### Record extracts
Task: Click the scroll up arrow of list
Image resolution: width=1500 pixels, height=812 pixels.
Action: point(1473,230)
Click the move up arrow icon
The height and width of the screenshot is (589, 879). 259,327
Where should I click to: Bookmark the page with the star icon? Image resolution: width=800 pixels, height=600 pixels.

### Assigned task
Write the complete data out, exactly as above.

### Result below
Task: Click the scroll up arrow of list
Image resolution: width=1500 pixels, height=812 pixels.
Action: point(1473,230)
Click the move up arrow icon
The height and width of the screenshot is (589, 879). 259,327
Where should I click to: Bookmark the page with the star icon? Image resolution: width=800 pixels, height=600 pixels.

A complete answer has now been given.